### Textauszug ###

Was wird da eigentlich geprüft?
Es wird die Stabilität der mRNA geprüft, ob sie noch in der angegeben Menge enthalten ist. "Es gibt Qualitätskontrollen, deren Ergebnisse die Firmen den Zulassungsstellen vorlegen müssen", sagt Gallo-Daniel. "Jede Änderung der Haltbarkeitsdauer geschieht im Rahmen der Zulassung und muss umfangreich dokumentiert sein. Dafür gibt es ganz klare Regelungen. Es handelt sich auch um keinen ungewöhnlichen Prozess."
"Die Verlängerung der Haltbarkeitsdauer ist ein normaler Routinevorgang, der sehr oft bei rezent zugelassenen Impfstoffen und anderen Biologika erfolgt", erklärte auch das Bundesamt für Sicherheit im Gesundheitswesen (BASG) bereits vor einiger Zeit auf APA-Anfrage. Es gebe ein vorab genehmigtes Protokoll, in dem die Durchführung der Stabilitätsstudien genau geregelt sei. "Bei einer Verlängerung der Zulassung ist selbstverständlich garantiert, dass die Wirksamkeit und Sicherheit des Impfstoffes unverändert ist", betont Gallo-Daniel.
Der Impfstoff von Biontech/Pfizer ist für Erwachsene in Fläschchen zu sechs Dosen, jener von Moderna in Fläschchen zu zehn Dosen abgefüllt. Ist hier garantiert, dass es zu keinem Verwurf kommt?
"Die impfenden Stellen sind seitens des Gesundheitsministeriums selbstverständlich angehalten, die Mehrdosen-Ampullen so bestmöglich zu verwenden und Verwurf zu vermeiden", so das Ministerium. "Fertigspritzen (Einfachbehältnisse) stehen leider nach wie vor nicht zur Verfügung. Für uns hat es Vorrang, Interessierte so rasch wie möglich zu impfen, auch wenn es nicht für alle Impfdosen in der Ampulle sichere Abnehmerinnen und Abnehmer gibt. So ist jeder und jede Einzelne bestmöglich geschützt. Da wir in Österreich in der glücklichen Lage sind, genug Impfstoff für alle zu haben, sollten Impfungen nicht auf Grund logistischer Überlegungen verweigert werden. Kurz: Auch in Österreich kann es aufgrund der derzeit geringeren Anzahl an Impfungen, die dezentral durchgeführt werden, vereinzelt zu Verwurf kommen. Dem Gesundheitsministerium liegen jedoch keine Hinweise auf systematischen Verwurf vor."

###

- _Deine Aufgabe_
Wie viele Dosen enthält laut dem Textauszug über Corona-Impfstoffe ein Fläschchen des Moderna-Impfstoffs?

### Bereitgestelltes Material ###

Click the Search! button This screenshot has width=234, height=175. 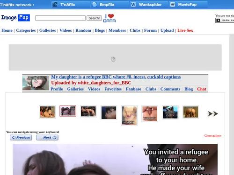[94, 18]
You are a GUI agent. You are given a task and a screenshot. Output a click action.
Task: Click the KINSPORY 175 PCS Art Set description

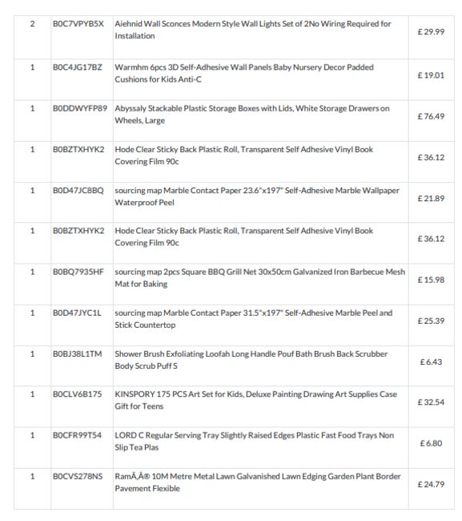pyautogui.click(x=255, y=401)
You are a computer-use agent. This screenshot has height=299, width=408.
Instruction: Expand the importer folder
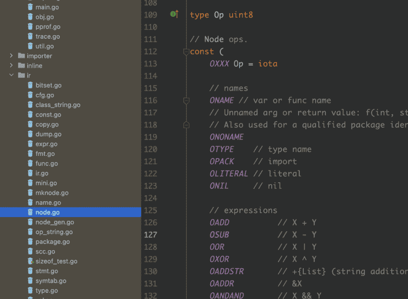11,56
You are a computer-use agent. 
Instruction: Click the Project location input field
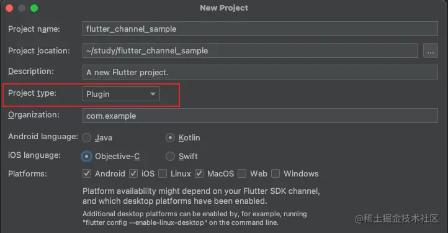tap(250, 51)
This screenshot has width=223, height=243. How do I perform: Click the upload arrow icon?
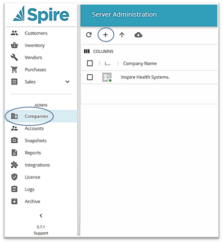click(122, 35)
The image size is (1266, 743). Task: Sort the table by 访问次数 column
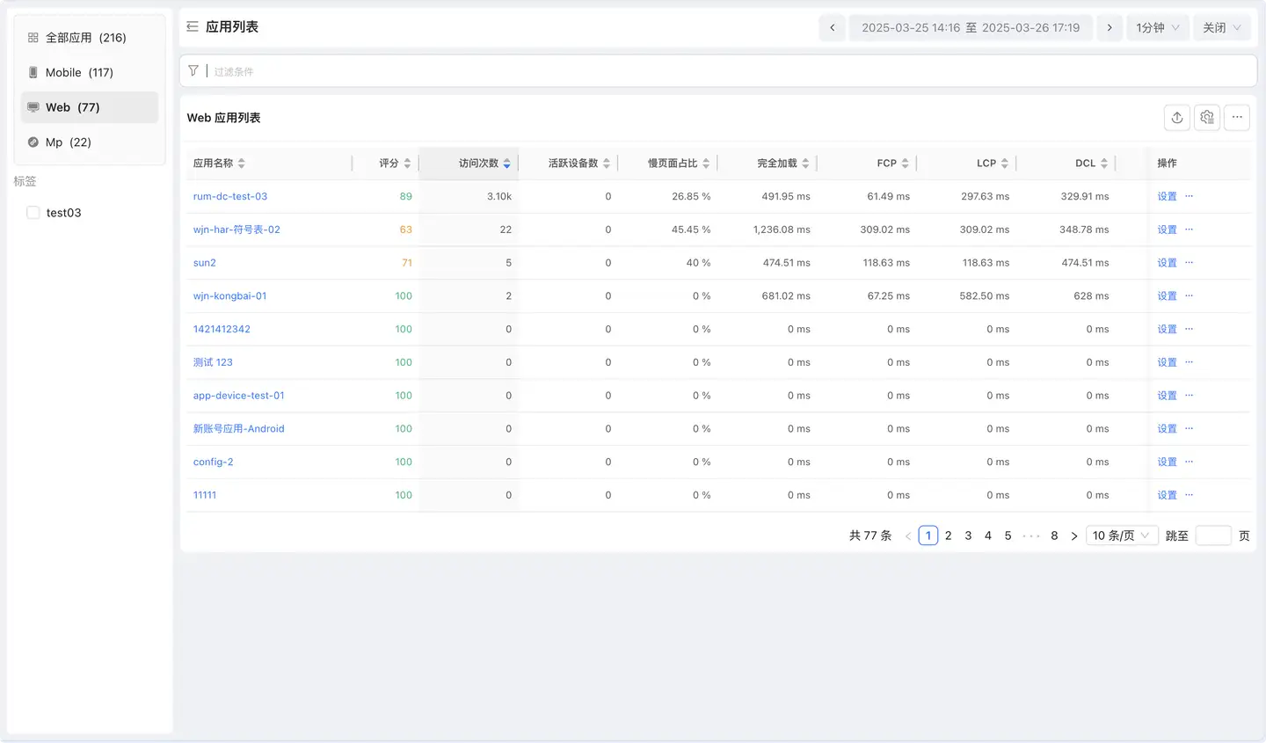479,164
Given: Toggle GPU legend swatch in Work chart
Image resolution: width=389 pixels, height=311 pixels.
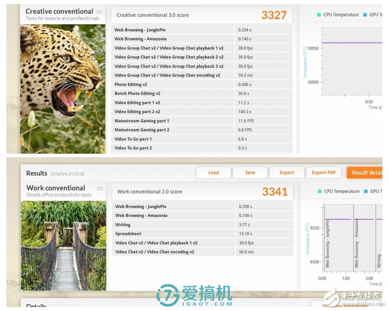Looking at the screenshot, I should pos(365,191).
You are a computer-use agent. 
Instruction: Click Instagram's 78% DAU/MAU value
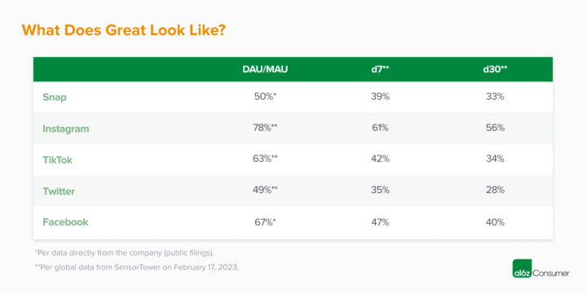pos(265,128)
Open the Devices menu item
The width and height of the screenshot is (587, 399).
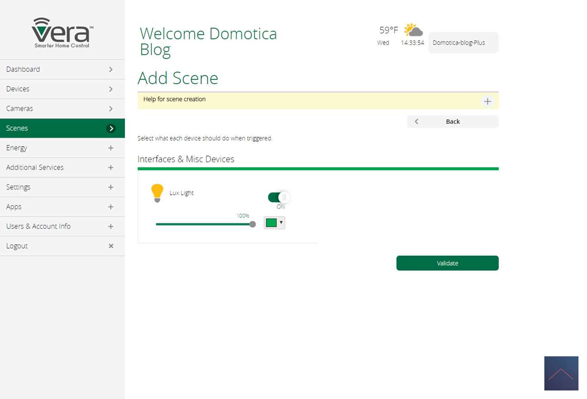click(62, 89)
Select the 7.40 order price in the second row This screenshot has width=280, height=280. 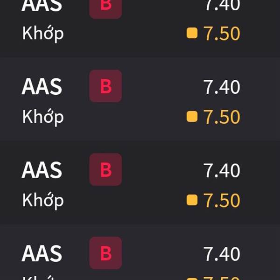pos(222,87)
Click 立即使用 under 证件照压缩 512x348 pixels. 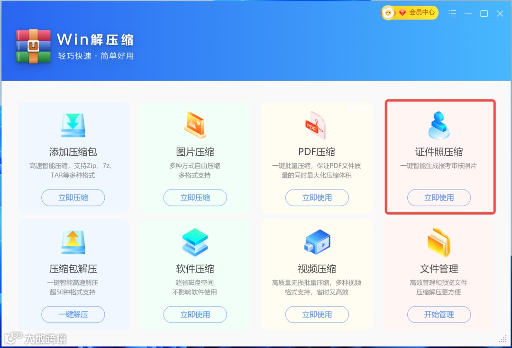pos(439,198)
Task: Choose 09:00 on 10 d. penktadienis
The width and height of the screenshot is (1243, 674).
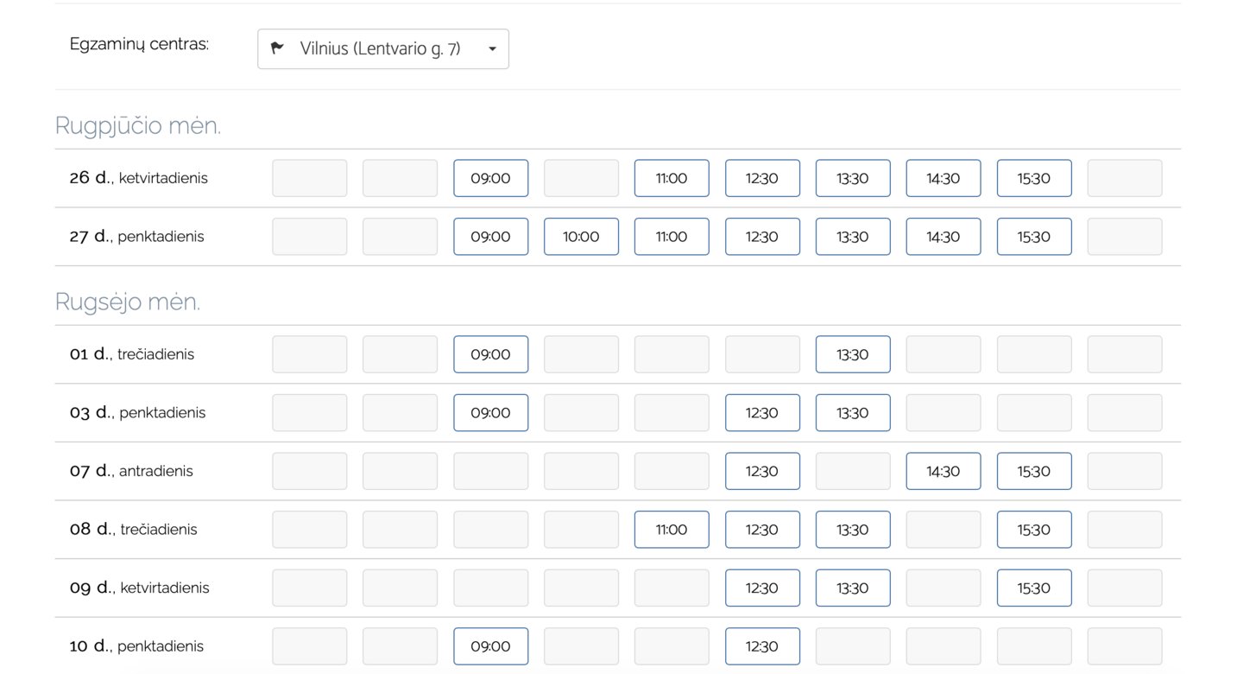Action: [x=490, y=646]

###
### Bereitgestelltes Material ###

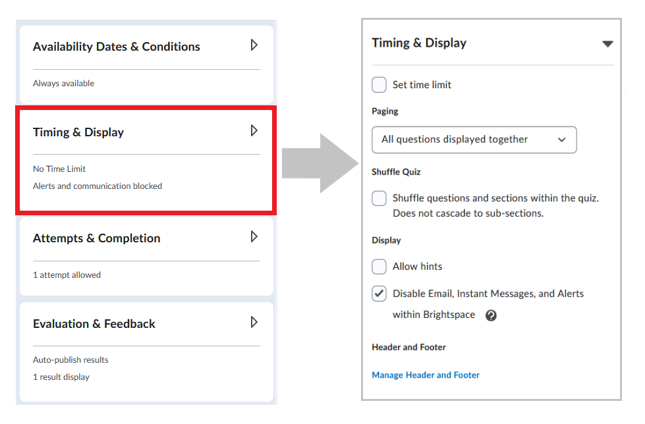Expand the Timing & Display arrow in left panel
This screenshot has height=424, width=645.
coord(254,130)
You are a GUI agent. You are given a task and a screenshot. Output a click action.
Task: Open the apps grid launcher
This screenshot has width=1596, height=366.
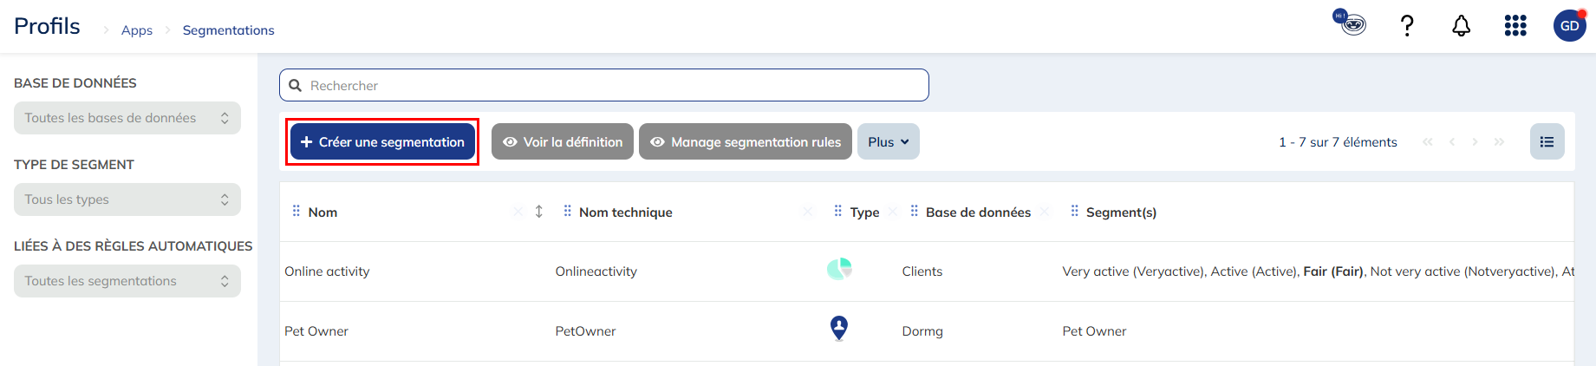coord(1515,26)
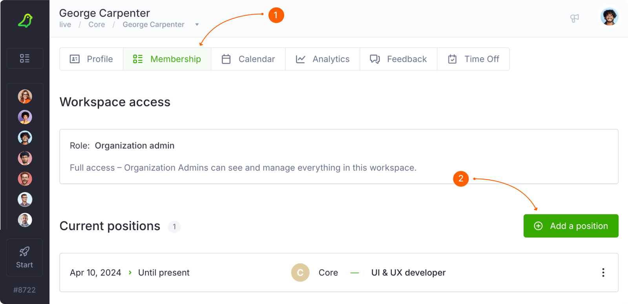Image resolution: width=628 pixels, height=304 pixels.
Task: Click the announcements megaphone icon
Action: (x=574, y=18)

###

- _Lösung_
Zehn Dosen.